En algún momento de la noche, entre una pausa y la siguiente —porque hubo otra, más tarde, más lenta, con él detrás de mí como cucharas y su mano en mi coño mientras me penetraba muy despacio hasta que las dos corridas se solaparon en una sola—, le pregunté por qué había tardado tanto.
—¿Tanto en qué? —dijo.
—En decirme todo lo que me dijiste esta noche. En hacer todo esto.
Pensó un momento con los ojos en el techo.
—No sabía si ibas a correr.
—Y yo no sabía si ibas a juzgarme.
—Nunca haría eso.
—Lo sé. Ahora lo sé.
***
No me quedé a dormir. No porque no quisiera, sino porque soy de las personas que necesitan su propio espacio para procesar las cosas importantes antes de dormirse. Salí pasadas las tres con el mismo vestido con que había llegado a la cena, con el coño todavía palpitando y el sabor de él en la boca, caminé hasta el coche y me quedé sentada un momento antes de arrancar.

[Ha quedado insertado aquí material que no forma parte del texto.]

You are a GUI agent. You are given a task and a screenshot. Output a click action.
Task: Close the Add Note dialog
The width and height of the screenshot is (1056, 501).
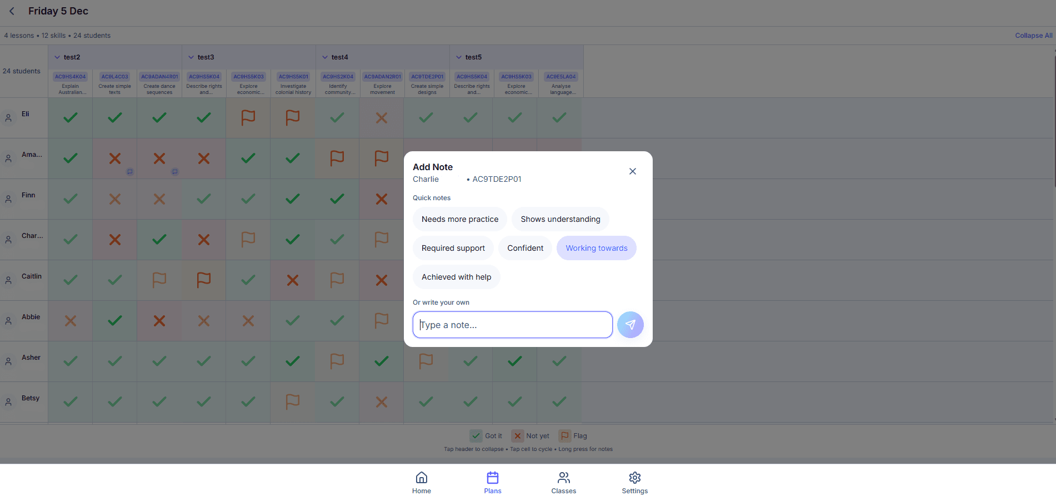[x=632, y=171]
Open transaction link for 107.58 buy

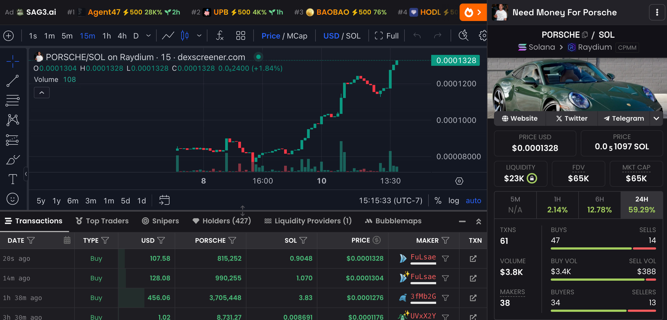tap(473, 259)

No me sentí rara. Eso fue lo primero que noté. No había esa mezcla de euforia y arrepentimiento que a veces viene después de estos encuentros. Solo una especie de claridad, como cuando finalmente dices en voz alta algo que llevas tiempo sabiendo y que ya no puedes des-saber.

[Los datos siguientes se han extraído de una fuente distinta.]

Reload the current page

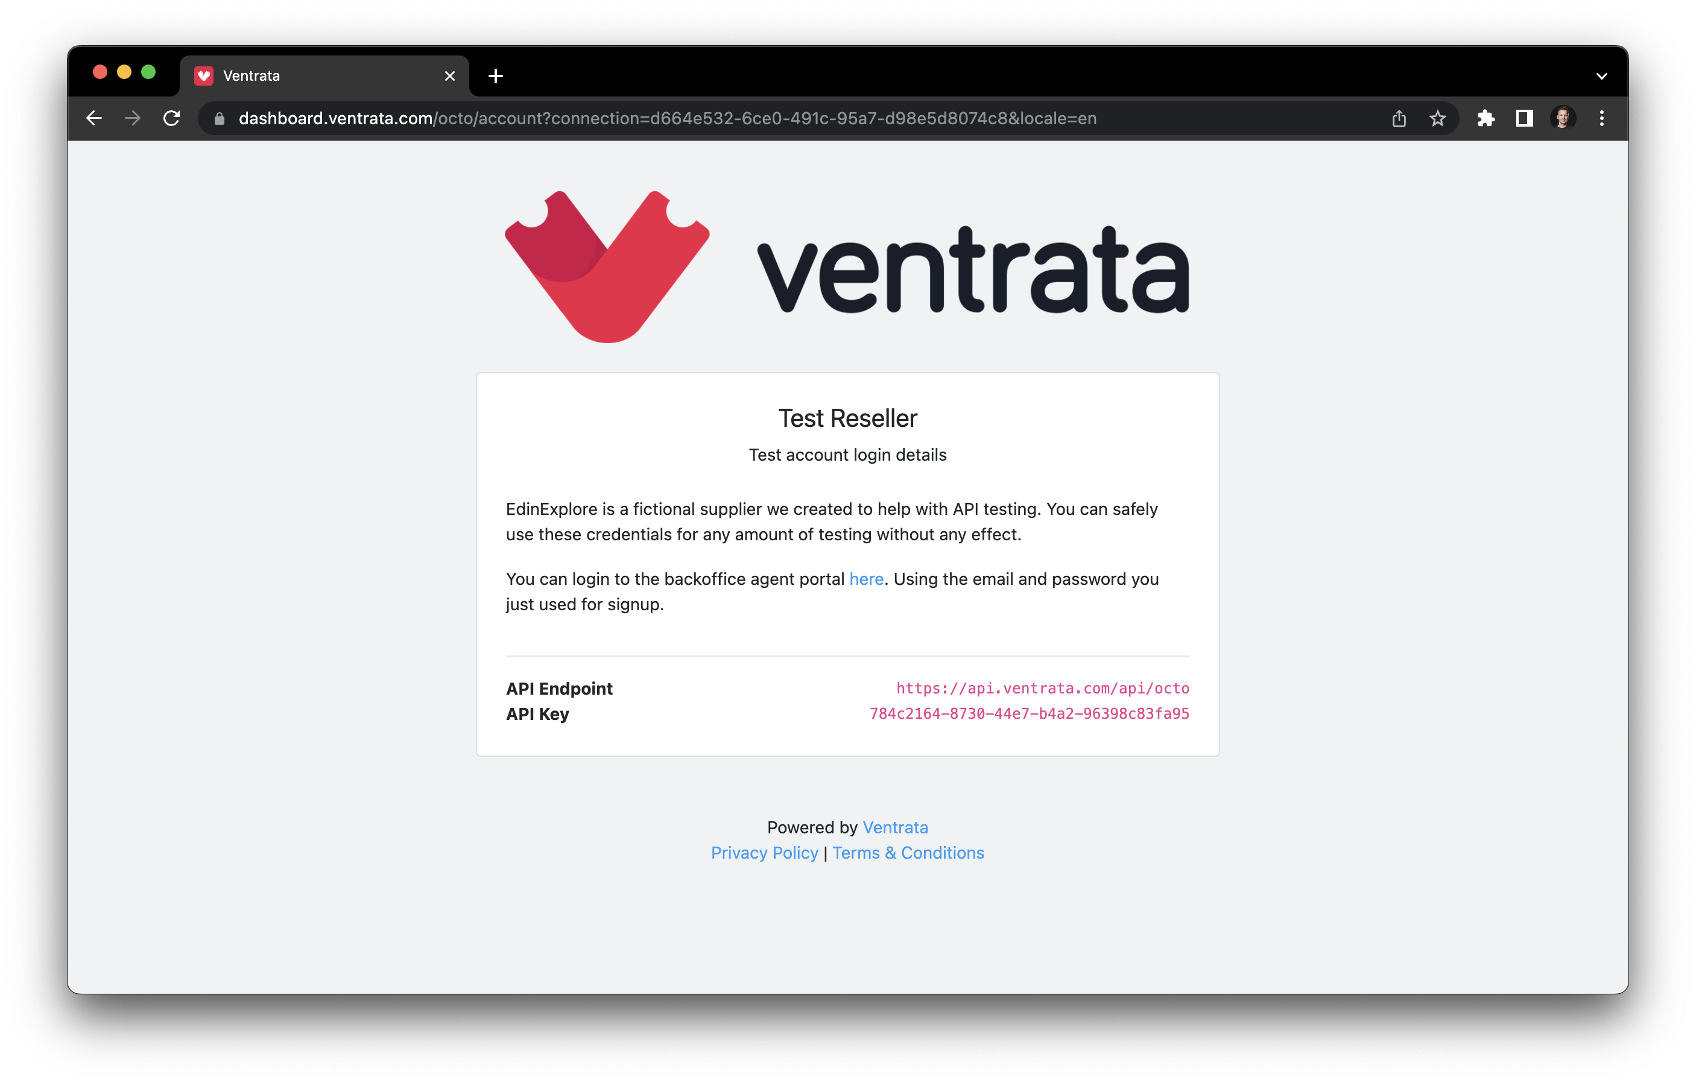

Al día siguiente, en la reunión de las diez, Andrés entró dos minutos tarde con un café en la mano y se sentó frente a mí. Me miró exactamente el tiempo necesario para que yo supiera que lo recordaba todo, y luego miró la pantalla del proyector como si nada. Nadie en esa sala notó absolutamente nada.
Seguimos trabajando juntos. Seguimos tomando cafés en la máquina del hall. Y de vez en cuando, cuando los dos tenemos ganas y las circunstancias lo permiten, seguimos contándonos cosas que muy poca gente sabe de nosotros. Continuamos explorando juntos esas parcelas que cada uno había recorrido por separado durante años: un fin de semana fuera en el que apenas salimos de la habitación del hotel, una noche en su apartamento con una amiga suya que resultó ser tan abierta como nosotros y que acabó con las tres bocas ocupadas y las tres corriéndonos por turnos, conversaciones a las tres de la mañana sobre lo que queremos y lo que no.

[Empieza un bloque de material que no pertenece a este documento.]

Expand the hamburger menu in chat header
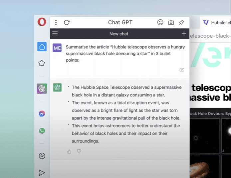 tap(55, 34)
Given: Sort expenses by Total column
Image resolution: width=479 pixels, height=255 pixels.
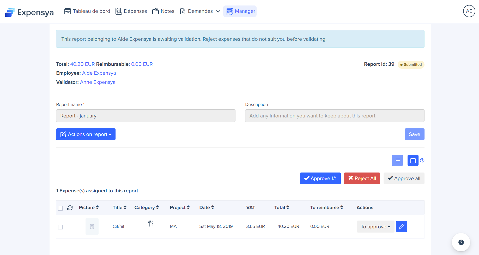Looking at the screenshot, I should point(282,207).
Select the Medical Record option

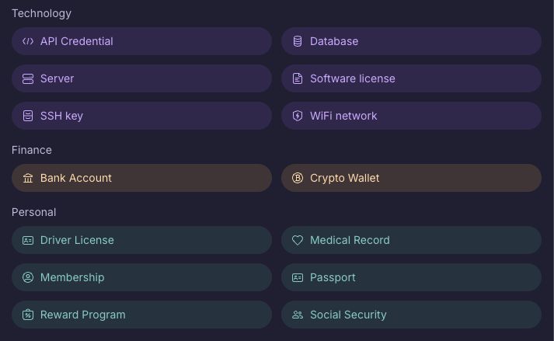[x=411, y=240]
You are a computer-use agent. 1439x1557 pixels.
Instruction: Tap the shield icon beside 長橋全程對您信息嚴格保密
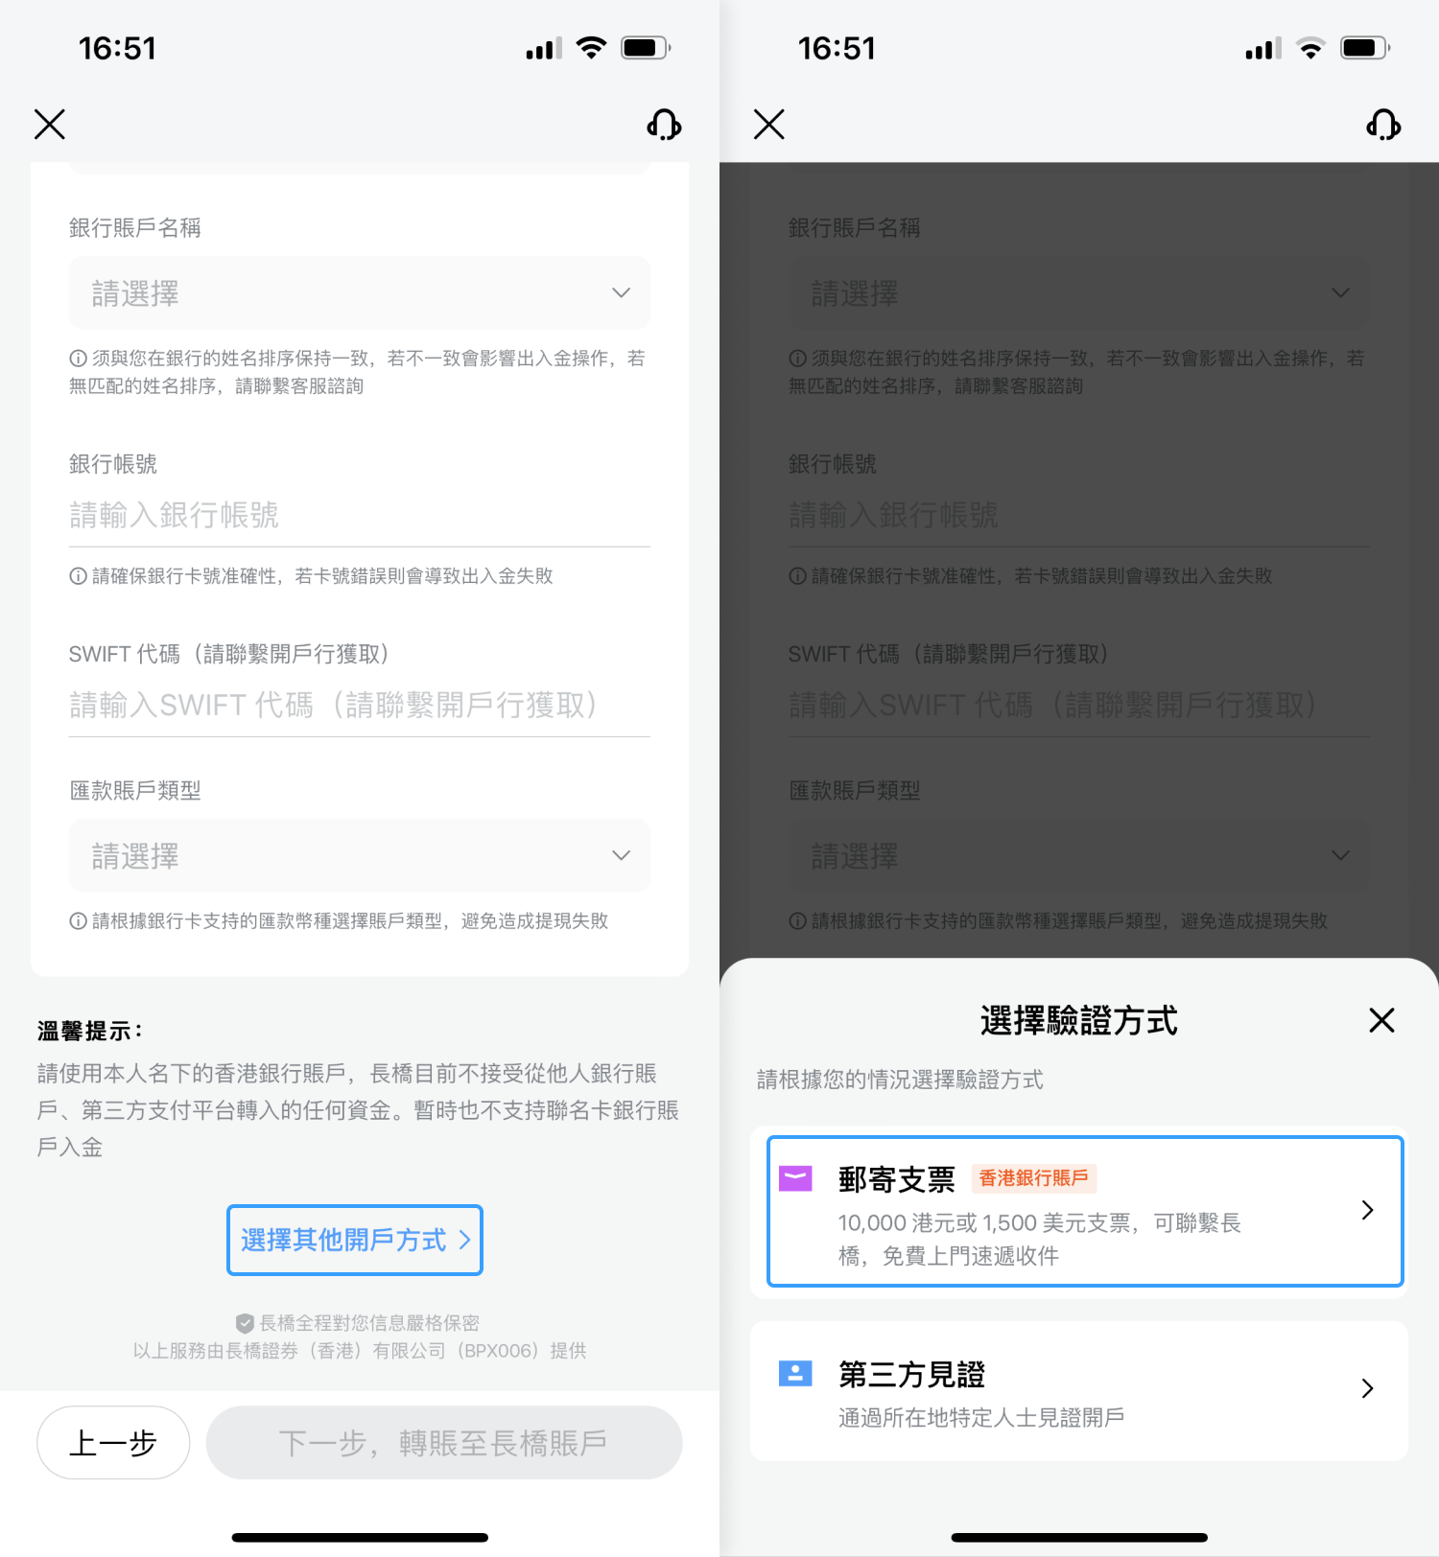click(x=245, y=1324)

No somos pareja. Lo hemos hablado con claridad. No es lo que ninguno de los dos necesita ahora mismo, y los dos lo sabemos con suficiente honestidad como para no forzarlo. Lo que tenemos es otra cosa: más ligero en algunos sentidos, más profundo en otros. Sin la presión de ser exactamente lo que el otro espera que seas a largo plazo.
Solo dos personas que se encontraron una noche de vino y confesiones, y decidieron no pretender que no había pasado.
A veces la mejor relación que puedes tener con alguien es exactamente la que decidís tener, sin que nadie os diga desde fuera cómo tiene que llamarse.